Abstract:
We would like to present a only case study: However, our important findings might lead to help the interpretations of “tumour microenvironment (TME)”.
We herein presenting about 70-year-old female. She presented with a palpable mass in the upper inner quadrant of the right breast, noticed approximately 3 months before. Mammographic screening revealed an abnormality. Hence, she visited a nearby clinic.
1 month later, a core needle biopsy (CNB) suggested “invasive breast carcinoma”, then, she referred to our hospital for further examinations and treatments.
Breast MRI revealed a 14 × 21 × 31 mm mass in the right AC, including 1 small daughter nodule. The lesion exhibited restricted signal on diffusion-weighted imaging as well as ADC map, suggesting malignancy. Consequently, total mastectomy was performed.

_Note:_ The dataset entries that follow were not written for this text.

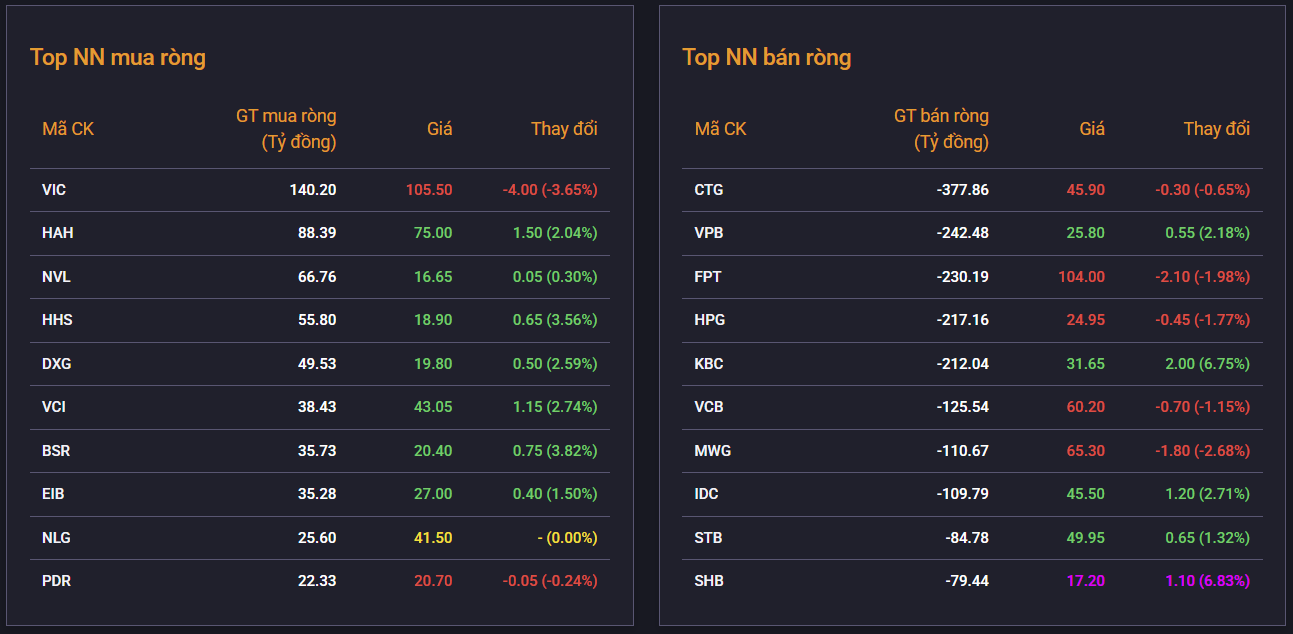Click the 'Giá' header in net buy table

[x=439, y=129]
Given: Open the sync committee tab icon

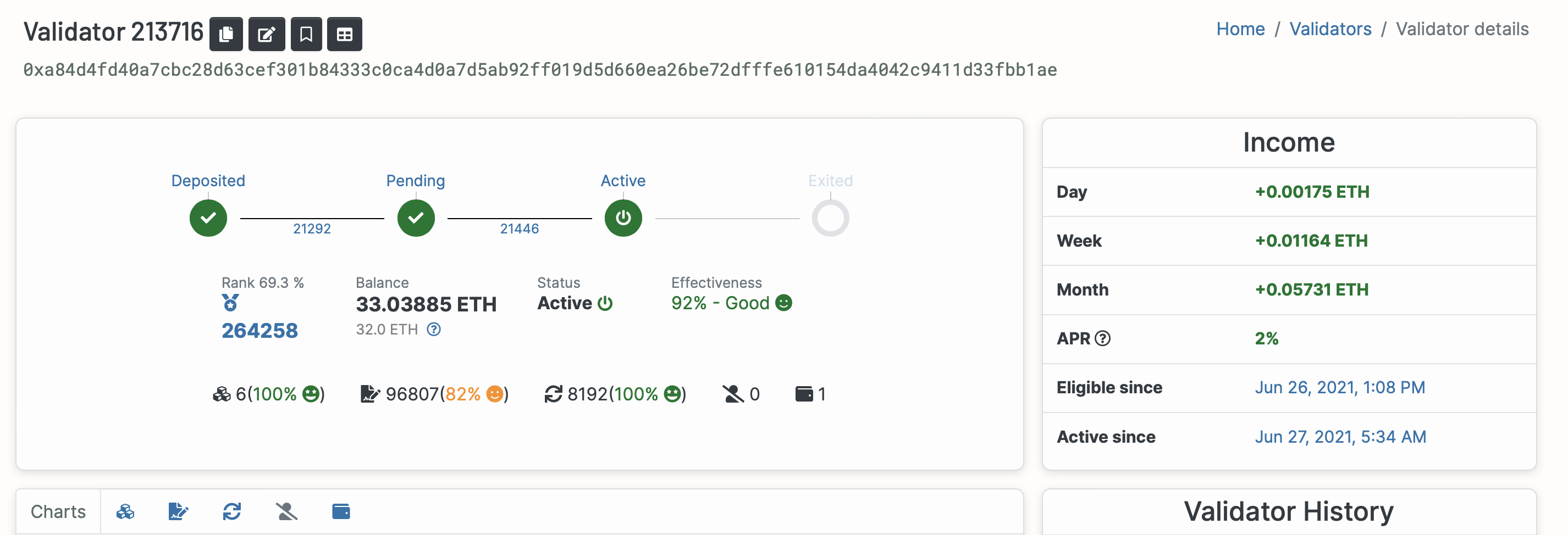Looking at the screenshot, I should point(232,512).
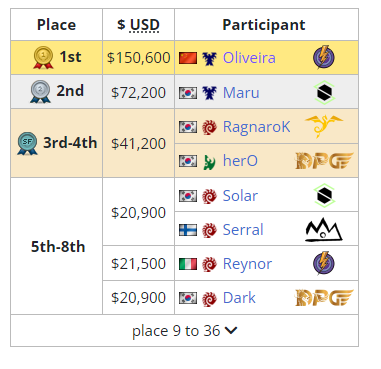The height and width of the screenshot is (369, 381).
Task: Click the gold medal icon for 1st
Action: coord(43,58)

Grossly, the surgical specimen demonstrated a continuous lesion in which papillary ductal carcinoma in situ (Pap-DCIS) with mucin production that surrounded a mucinous carcinoma of micropapillary type (IMP-MC). The IMP-MC component showed increased cellular density with “random pattern” of membrano-cytoplasmic MUC1 positivity. Both Pap-DCIS and IMP-MC exhibited positive for Alcian Blue, demonstrated with extremely reduced MUC2 expression, and revealed focal positivity for Synaptophysin. Moreover, β-catenin and E-cadherin were positive but reduced staining compared to the surrounding normal ducts. Both lesions displayed “heterogeneous baso-lateral staining patterns with unclear directional polarity or loss”. In the current case, we hypothesized some types of IMP-MC might be resembling pap-DCIS of “disruption of cellular polarity” rather than “reverse polarity” by our observations of our immunohistochemical profiles including cell adhesion molecules (CAMs). Hence, our data might be suggestive of this “Low-grade MC” might not through EMT (epithelial mesenchymal transition) pathway but through “non-EMT pathway (clustered migration theory)”. Furthermore, we would like to hypothesize “CAMs” might play a key role for maintaining “bilayer structure of luminal-myoepithelial cell communication”.
Based on these findings, we report the immunohistochemical characteristics of this “IMP-MC of TME” with a literature review emphasizing on the role of CAMs as well as “bilayer structure” of the pathogenesis with comparing “TCGA Classification”.